Senior leadership key for Derry swimming

Tuesday, January 4, 2022 | 10:50 AM

Derry coach Jeff Kelly hits his young swimmers with a dose of reality right off the bat.

“My freshmen all know that they’re going to swim the 500 (yard freestyle),” said Kelly, in his 29th season leading the Trojans. “That’s a joke on the team, you have to do your freshman 500. Because nobody likes the 500.”

But that early endurance has led Derry to what Kelly believes can be a successful group of swimmers this season, even if there aren’t as many bodies hopping into the pool as there used to be.

“My team size has been down because our class sizes are dropping at Derry,” Kelly said. “That makes it difficult. The largest team I’ve ever had, I had 60 boys and girls together. I’m down to about 24 this year. We’re seeing a decline in our numbers, and that hurts us.

“But the kids that I have are awesome.”

Kelly is optimistic about the leadership on the team, particularly on the girls’ side with seniors Makenzie Eades and Keely Siko, who made up half of the quartet that qualified for the WPIAL Class 2A championships in the 200-yard freestyle relay last year.

“(Eades) is probably my top 50 (yard) sprinter right now. She’s a good breaststroker and probably our second-best breaststroker right now. She’s just a super kid who works hard and does everything you want in a leader,” Kelly said.

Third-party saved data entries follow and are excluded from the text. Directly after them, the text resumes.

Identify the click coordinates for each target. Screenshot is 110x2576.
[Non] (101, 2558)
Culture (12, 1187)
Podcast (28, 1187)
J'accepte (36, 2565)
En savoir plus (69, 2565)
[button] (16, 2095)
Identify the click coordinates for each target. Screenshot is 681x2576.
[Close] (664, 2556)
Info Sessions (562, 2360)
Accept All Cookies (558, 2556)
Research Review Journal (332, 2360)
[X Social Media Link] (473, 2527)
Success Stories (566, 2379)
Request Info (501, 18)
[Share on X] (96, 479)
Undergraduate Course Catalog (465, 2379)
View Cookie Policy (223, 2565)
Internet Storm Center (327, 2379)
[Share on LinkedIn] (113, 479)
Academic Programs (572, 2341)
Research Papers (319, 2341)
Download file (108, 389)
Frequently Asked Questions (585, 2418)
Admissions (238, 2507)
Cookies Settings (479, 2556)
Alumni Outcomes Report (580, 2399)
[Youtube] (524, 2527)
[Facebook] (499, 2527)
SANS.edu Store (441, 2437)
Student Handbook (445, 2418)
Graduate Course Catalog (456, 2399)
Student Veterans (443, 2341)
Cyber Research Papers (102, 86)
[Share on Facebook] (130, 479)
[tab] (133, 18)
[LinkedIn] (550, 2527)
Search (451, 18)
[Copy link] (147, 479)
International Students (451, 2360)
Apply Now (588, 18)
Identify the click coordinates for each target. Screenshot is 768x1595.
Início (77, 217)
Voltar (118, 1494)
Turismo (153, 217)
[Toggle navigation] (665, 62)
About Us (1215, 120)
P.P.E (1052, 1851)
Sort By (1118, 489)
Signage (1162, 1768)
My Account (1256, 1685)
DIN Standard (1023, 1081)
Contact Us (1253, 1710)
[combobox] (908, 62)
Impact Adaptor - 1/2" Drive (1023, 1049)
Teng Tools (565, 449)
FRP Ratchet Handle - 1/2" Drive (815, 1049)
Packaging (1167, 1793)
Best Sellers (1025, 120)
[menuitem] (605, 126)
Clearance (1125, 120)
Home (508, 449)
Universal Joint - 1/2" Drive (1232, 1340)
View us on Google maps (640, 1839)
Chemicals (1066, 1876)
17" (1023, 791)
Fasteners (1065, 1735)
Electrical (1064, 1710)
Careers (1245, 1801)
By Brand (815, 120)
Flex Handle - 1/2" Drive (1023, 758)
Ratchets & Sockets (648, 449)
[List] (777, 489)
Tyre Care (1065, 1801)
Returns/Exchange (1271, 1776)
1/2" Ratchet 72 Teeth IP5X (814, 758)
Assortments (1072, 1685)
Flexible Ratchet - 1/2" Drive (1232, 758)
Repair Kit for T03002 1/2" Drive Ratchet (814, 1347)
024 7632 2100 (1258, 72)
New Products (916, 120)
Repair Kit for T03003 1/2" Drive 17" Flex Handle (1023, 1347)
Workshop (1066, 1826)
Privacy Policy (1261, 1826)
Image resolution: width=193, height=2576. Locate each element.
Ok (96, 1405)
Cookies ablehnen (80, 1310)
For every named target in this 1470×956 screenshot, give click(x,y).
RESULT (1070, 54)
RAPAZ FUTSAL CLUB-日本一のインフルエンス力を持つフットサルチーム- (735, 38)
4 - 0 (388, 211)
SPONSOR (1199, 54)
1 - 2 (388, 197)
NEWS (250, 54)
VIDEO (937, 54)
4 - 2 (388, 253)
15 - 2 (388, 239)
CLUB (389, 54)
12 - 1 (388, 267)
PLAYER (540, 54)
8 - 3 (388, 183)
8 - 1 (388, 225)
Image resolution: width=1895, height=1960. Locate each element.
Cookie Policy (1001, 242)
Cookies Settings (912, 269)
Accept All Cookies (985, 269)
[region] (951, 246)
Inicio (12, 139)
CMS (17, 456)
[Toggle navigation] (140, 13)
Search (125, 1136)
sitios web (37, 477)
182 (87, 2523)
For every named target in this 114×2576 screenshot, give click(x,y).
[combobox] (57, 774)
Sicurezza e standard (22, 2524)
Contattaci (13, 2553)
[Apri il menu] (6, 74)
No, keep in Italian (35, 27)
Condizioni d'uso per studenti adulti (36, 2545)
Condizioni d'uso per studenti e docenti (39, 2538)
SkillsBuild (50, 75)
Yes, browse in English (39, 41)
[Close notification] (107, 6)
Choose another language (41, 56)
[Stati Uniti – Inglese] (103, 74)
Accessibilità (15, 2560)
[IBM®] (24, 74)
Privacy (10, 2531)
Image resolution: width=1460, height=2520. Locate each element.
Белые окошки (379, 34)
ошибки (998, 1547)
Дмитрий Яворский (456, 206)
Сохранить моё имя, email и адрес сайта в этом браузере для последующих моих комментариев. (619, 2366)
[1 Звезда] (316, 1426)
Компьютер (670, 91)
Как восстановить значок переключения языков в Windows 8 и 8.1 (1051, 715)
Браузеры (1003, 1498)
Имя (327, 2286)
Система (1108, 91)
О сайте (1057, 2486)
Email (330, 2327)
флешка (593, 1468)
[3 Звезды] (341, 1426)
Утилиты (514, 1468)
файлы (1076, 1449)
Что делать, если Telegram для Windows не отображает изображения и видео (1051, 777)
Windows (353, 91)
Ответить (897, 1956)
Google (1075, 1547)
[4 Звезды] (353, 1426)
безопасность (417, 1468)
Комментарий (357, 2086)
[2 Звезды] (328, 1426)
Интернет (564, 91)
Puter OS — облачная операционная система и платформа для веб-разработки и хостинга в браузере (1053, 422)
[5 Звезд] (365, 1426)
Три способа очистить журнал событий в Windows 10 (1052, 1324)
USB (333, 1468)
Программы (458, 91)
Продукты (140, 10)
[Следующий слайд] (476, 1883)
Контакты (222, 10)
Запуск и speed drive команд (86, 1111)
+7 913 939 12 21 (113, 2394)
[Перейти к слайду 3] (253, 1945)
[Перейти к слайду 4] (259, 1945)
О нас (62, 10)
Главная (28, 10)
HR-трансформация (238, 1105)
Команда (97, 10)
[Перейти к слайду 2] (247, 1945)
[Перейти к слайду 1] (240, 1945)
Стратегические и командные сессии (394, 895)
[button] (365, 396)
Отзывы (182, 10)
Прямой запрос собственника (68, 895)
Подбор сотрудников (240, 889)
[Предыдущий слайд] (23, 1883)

“(Siko) is the same way. They have a little different personalities. One comes across as a lot more serious, and the other comes across as the icebreaker when things are crazy. But (Siko) is a really strong backstroker and is doing a really great job for us leadership-wise, as well.”

Delany Gordon is another female swimmer who adds experience as a senior on a team that does not have a junior swimmer, according to Kelly.

Chloe Buhite, who swam the 200 IM and the 100 butterfly in the WPIAL meet last year, is the team’s top sophomore performer.

“She can swim anything, and does,” Kelly said. “She’s already qualified in the butterfly, the IM, as well as all the relays. A quality kid, but very, very quiet. Her leadership style is, ‘do what I’m doing.’ ”

Gianna Gruska, Regan Repak, Mikah Horwat and Sophia Doherty are other girls Kelly is looking forward to watching develop this season.

Some misfortune hit the boys team during the fall when one its top swimmers, Carson Chamberlain, suffered an injury that will keep him out of the pool.

“He would’ve had a promising year,” Kelly lamented.

There are, however, six athletes on the boys side, including four swimmers and two divers.

“Jake Hauser is a top quality diver who is on as a freshman,” Kelly said. “Our top swimmer is Avery Haake. Avery likes the 500 and is a strong swimmer. He’s improved his strength greatly. He got serious after last season when he realized what he can do.”

Chase Marco, Dylan Cowan and Cameron Humberger also will play major roles on the boys team.

Overall, Kelly is impressed with the maturity of his swimmers despite the variety of ages in the mix.

“I don’t have any knuckleheads,” he joked. “Usually you get somebody on the team who is just a little bit goofy.

“I really don’t have any of those. Across the board, it’s just a wonderful team.”

He hopes that translates to success in the lanes and on the diving board but knows that, ultimately, leading the team is not exclusively about times and medals.

“They have to learn, for life, the lessons we teach,” said Kelly, who is now coaching the children of some of his former athletes. “Whether it be work ethic, finding success, what you do to stay successful. Those are the things we talk about every day, life lessons.”